Een wit zeil ontplooide zich in de luwte,
de steven draaide weg. Iets als een windhoos
stond op uit het hooiland, tilde al het moois
hoger nog, warrelend, feestelijk. Te schuw
voor begroeting, vos, sloop op zijn buik door ruw
gras. Een plank lag er, met spijkers, droog en voos
hout. Het rook er naar honing en hoogzomer,
maar de bijen waren verdwenen. Hoe het
kierde, de schuurdeur. De vuursalamander
ontsnapte.

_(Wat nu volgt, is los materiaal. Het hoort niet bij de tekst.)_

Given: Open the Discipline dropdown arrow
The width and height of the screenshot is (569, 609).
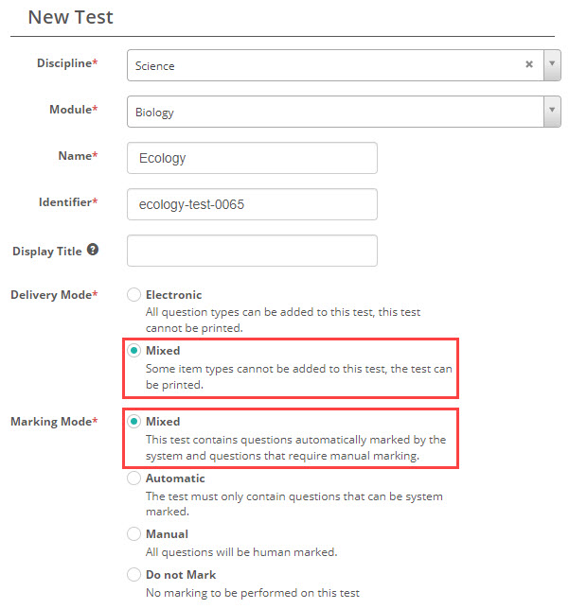Looking at the screenshot, I should [552, 65].
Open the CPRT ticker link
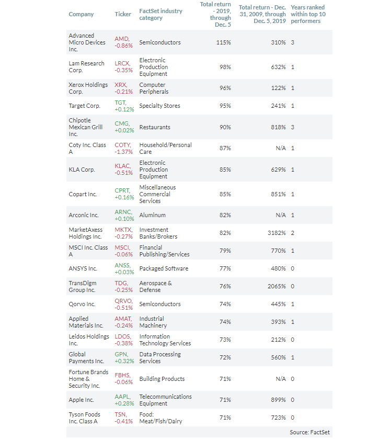 point(122,191)
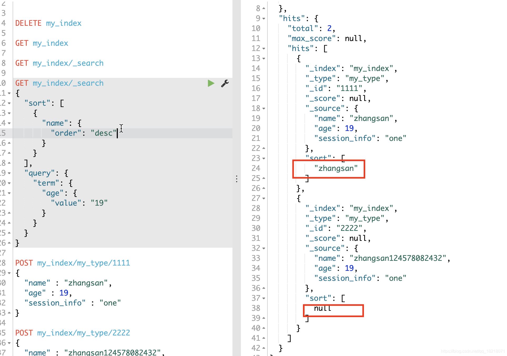
Task: Fold the "_source" block on line 18
Action: coord(264,109)
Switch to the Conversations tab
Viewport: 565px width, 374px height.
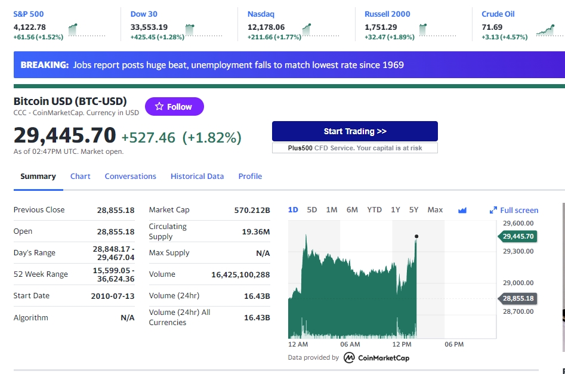click(x=130, y=176)
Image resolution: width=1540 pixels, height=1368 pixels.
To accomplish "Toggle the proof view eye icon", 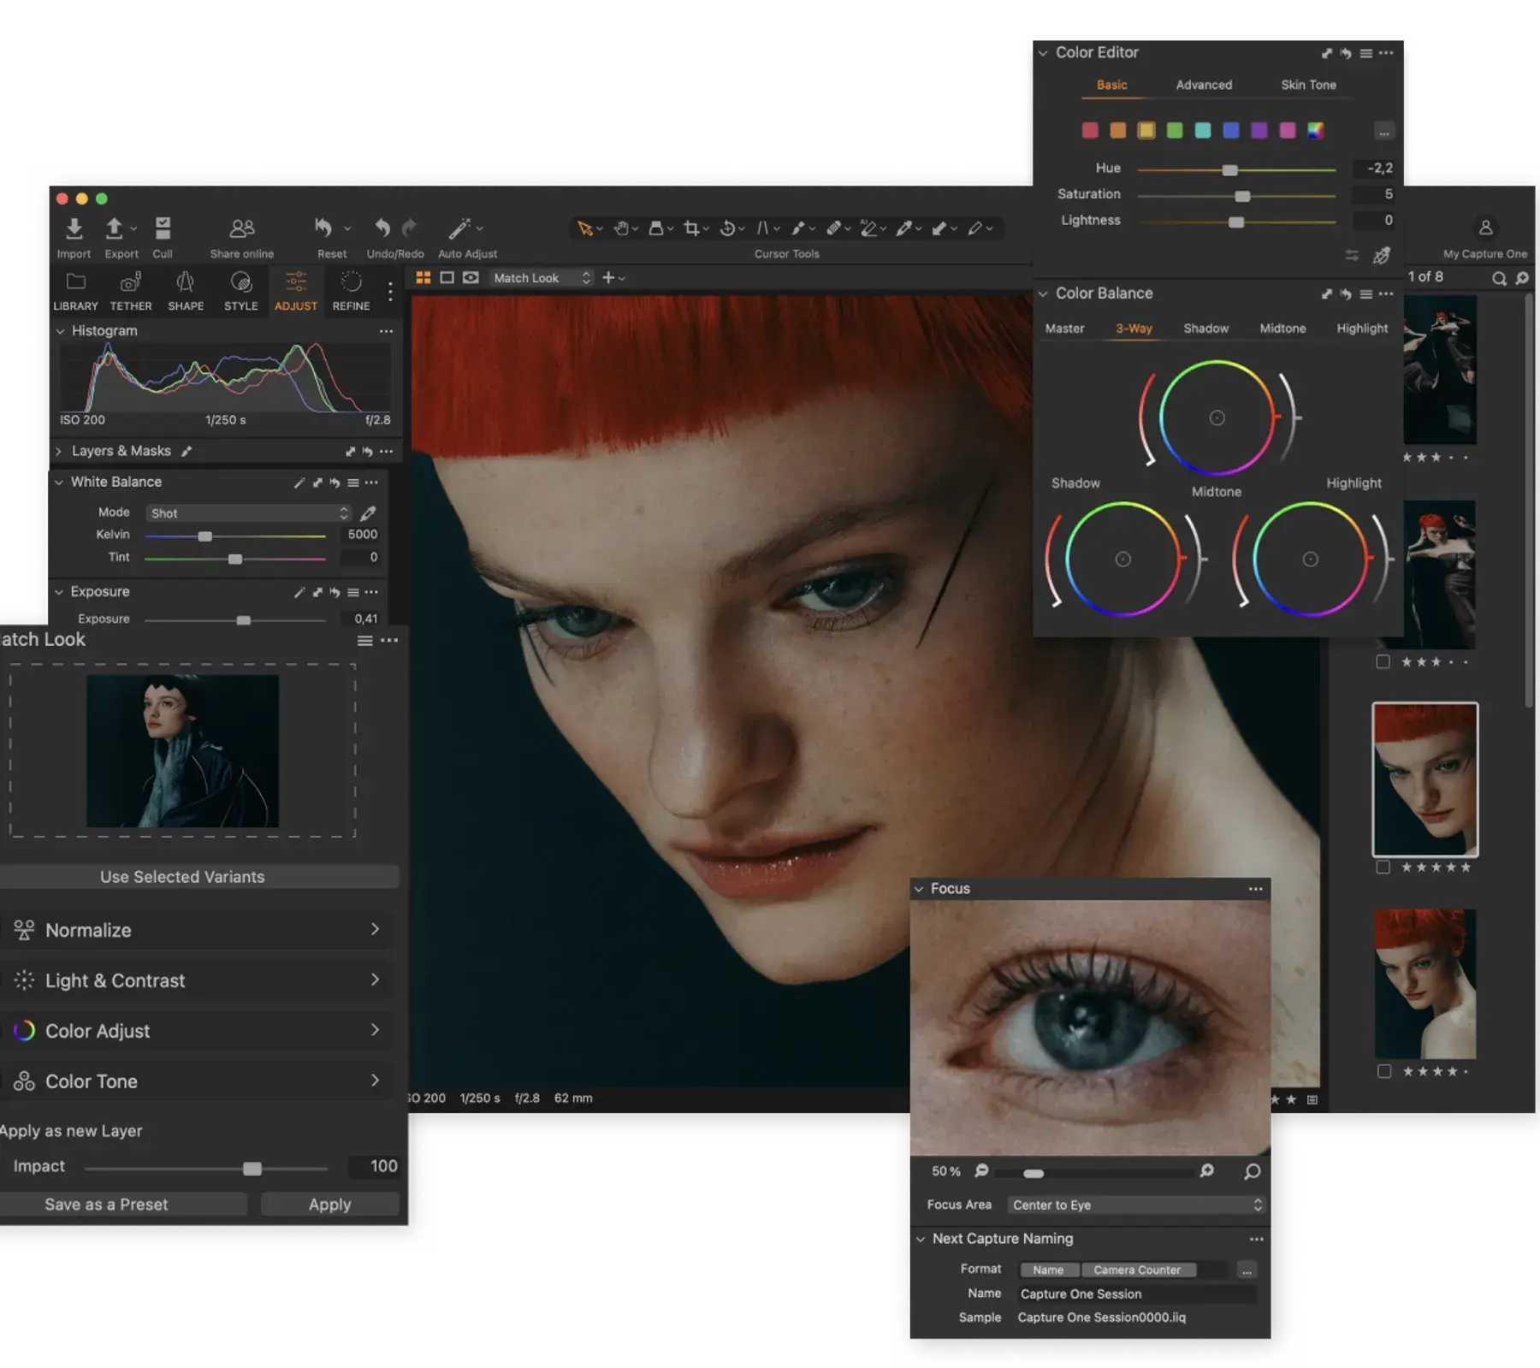I will click(x=471, y=277).
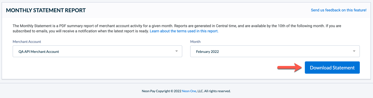
Task: Follow the Neon One footer link
Action: [x=189, y=91]
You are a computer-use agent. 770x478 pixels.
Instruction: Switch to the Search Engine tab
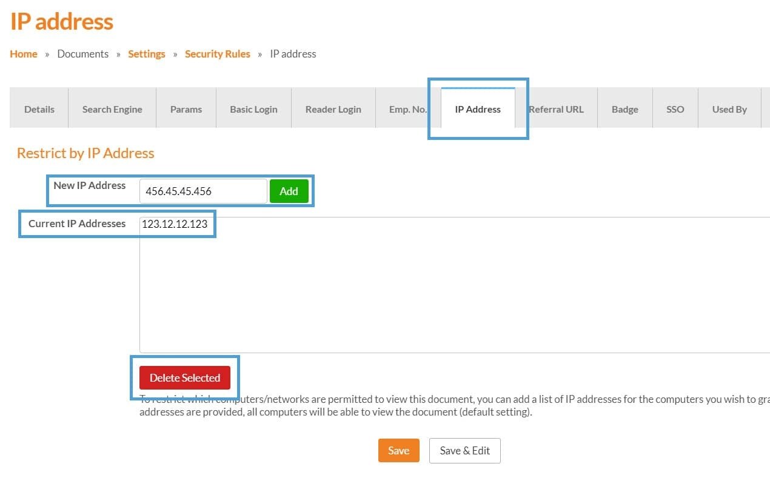pos(112,110)
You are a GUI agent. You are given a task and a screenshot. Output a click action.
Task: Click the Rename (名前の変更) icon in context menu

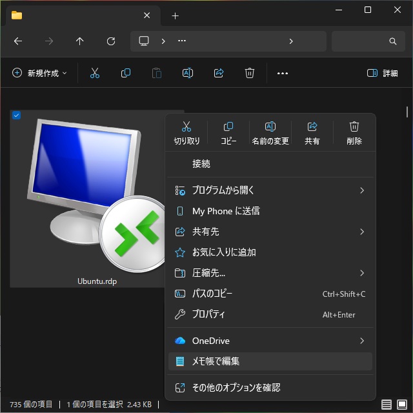point(270,132)
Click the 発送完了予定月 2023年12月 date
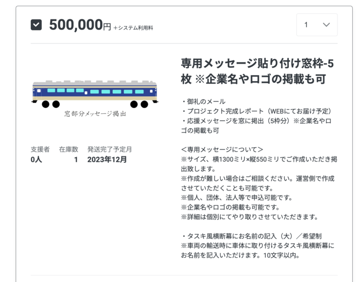 [x=107, y=159]
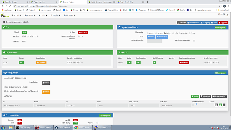
Task: Select Warning log level radio button
Action: click(180, 33)
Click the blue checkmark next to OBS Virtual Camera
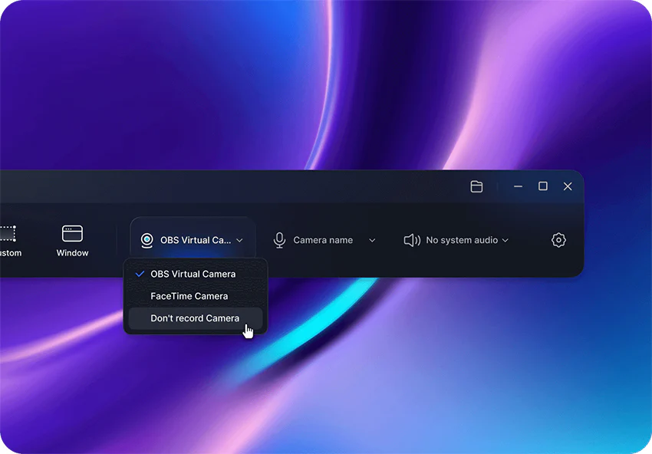Image resolution: width=652 pixels, height=454 pixels. pos(140,274)
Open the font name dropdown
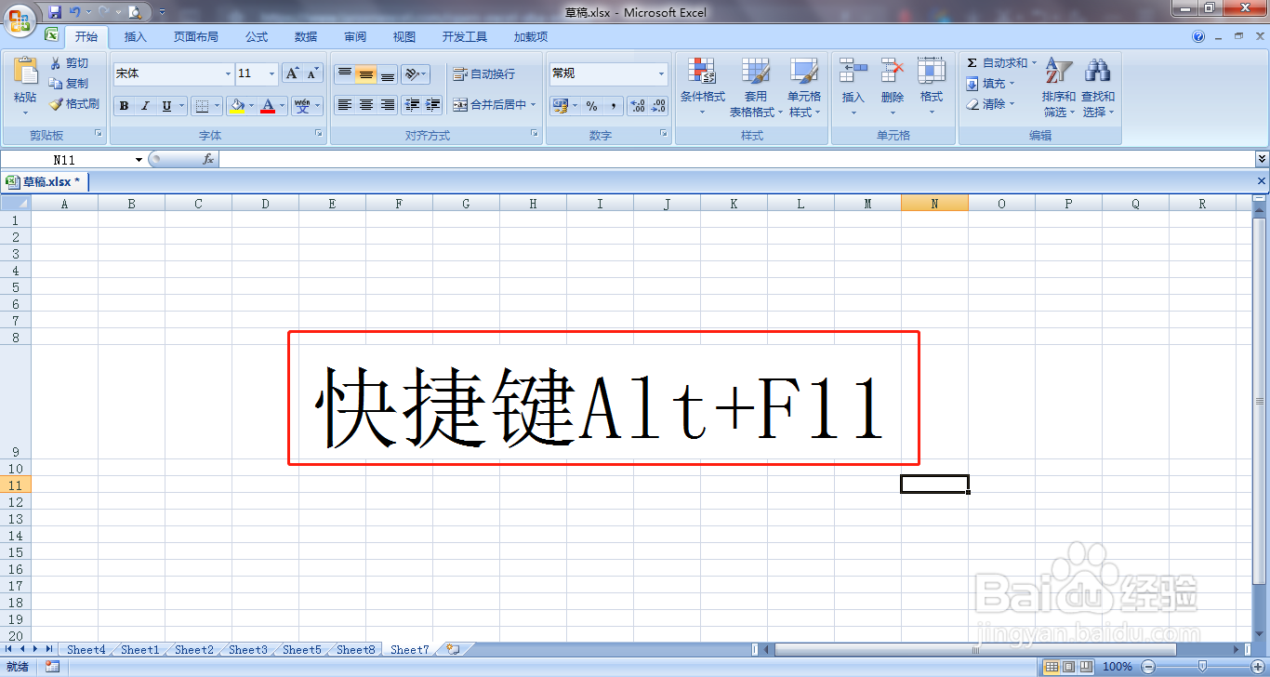Viewport: 1270px width, 677px height. [x=228, y=73]
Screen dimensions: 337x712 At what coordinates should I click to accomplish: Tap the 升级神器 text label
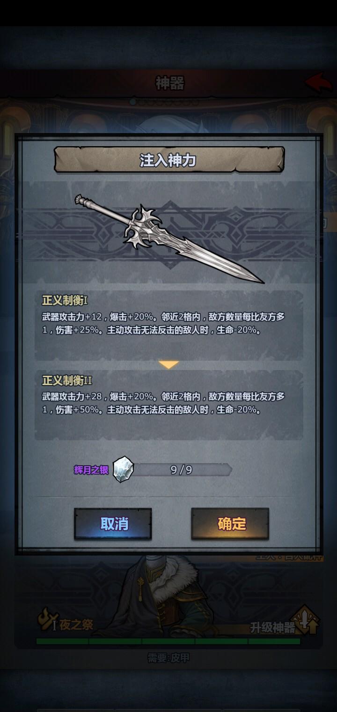coord(272,628)
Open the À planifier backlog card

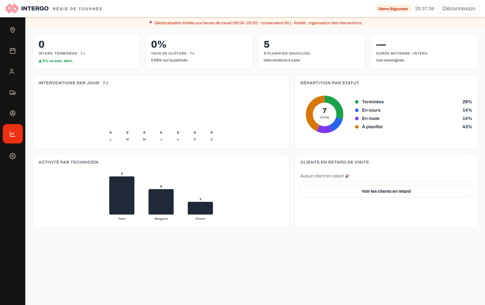click(x=311, y=51)
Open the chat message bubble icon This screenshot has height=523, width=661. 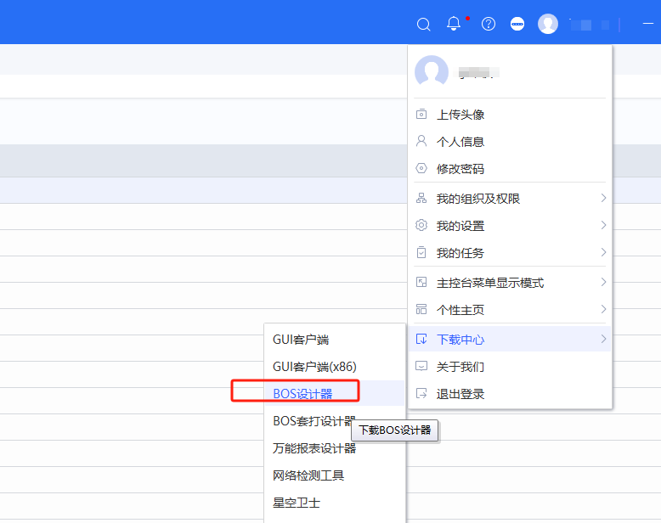pyautogui.click(x=517, y=24)
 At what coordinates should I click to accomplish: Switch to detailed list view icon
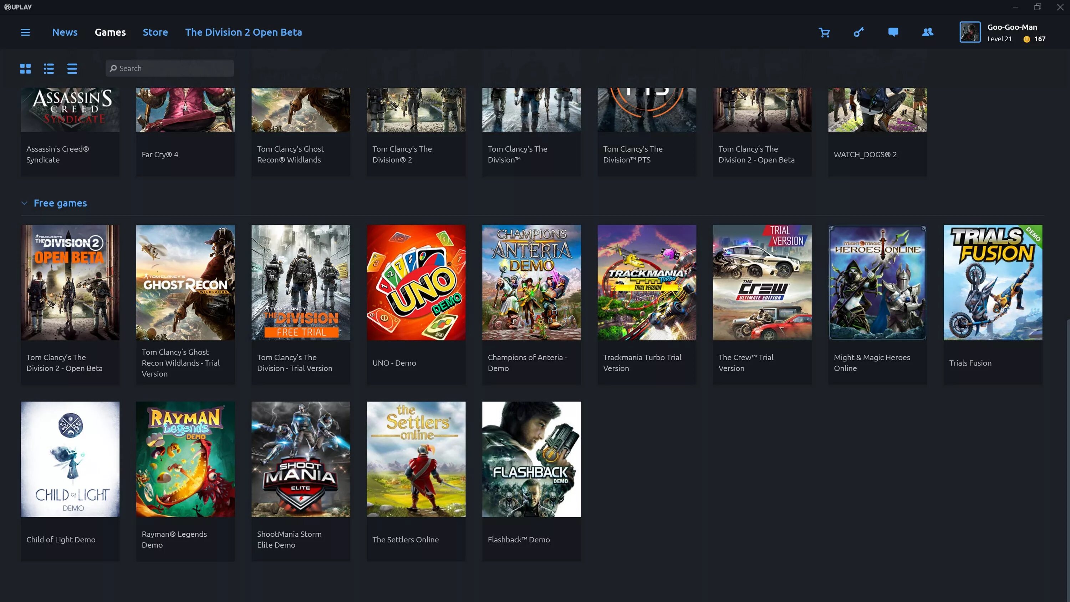49,68
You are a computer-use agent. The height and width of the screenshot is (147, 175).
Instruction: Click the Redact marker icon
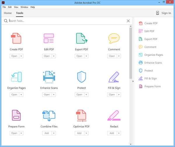coord(114,116)
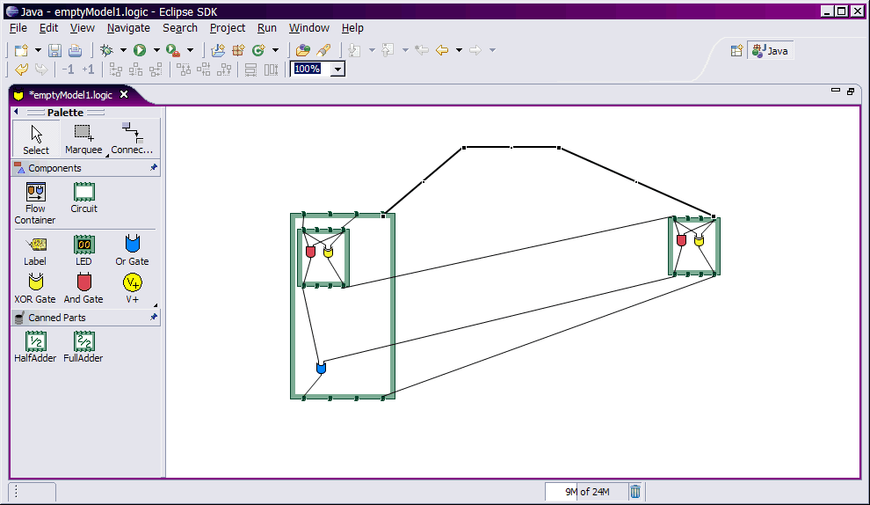
Task: Run garbage collector trash icon
Action: click(x=635, y=492)
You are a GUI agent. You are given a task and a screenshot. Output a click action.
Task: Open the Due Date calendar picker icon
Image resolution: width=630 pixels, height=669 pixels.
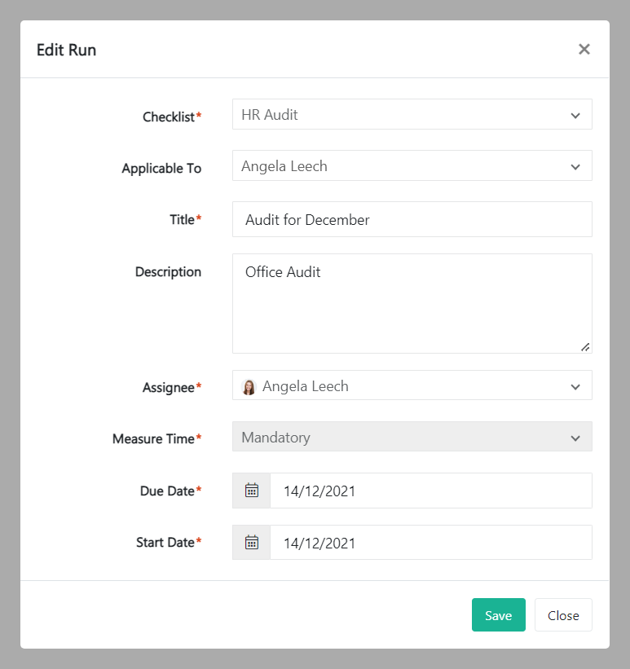click(x=252, y=491)
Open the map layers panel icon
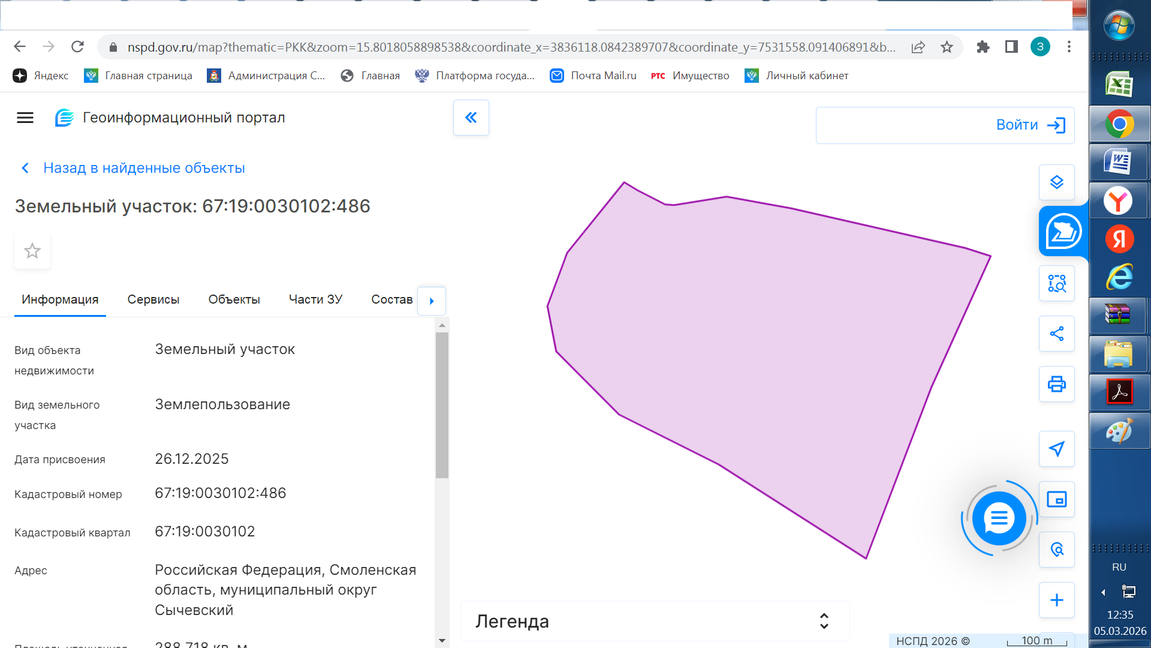This screenshot has height=648, width=1151. tap(1056, 182)
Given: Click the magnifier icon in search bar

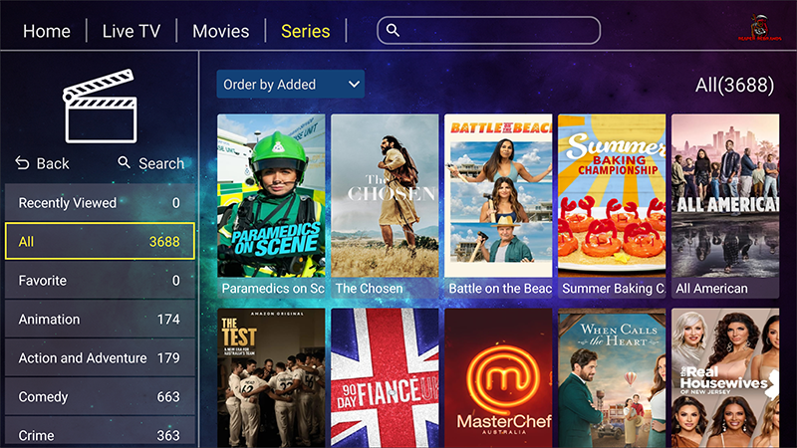Looking at the screenshot, I should click(x=393, y=31).
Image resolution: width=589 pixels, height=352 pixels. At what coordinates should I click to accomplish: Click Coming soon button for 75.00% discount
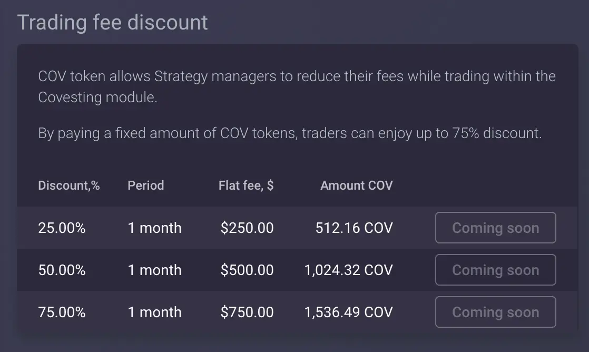pyautogui.click(x=495, y=312)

Je naam, mijn mond kent geen ander,
ik weet wanneer je vader heet, een zoon bloedt,
een lichaam kruislings ligt uitgespreid, zomaar.
1.
Hij stond als een boom in het licht
2.
Ik vroeg naar het bericht dat de droom gaf
De melk kolkte quasi achteloos en opaak
in lauw water, het glas scheefgehouden
Er was een weg, maar de landerijen lagen smaragdgroen rondom
Vanuit de lucht gezien was het rechtstandig vatenstelsel van sloten en slootjes
tot diep in bloeiende velden vertakt en blikkerend, bijna
verblindend
Iemand met vleugels zweefde geluidloos boven mijn schaduw.
3.
Ik begreep eerst niet wat hij zei.
Hij gaf me de brandende fakkel om het beter te onthouden.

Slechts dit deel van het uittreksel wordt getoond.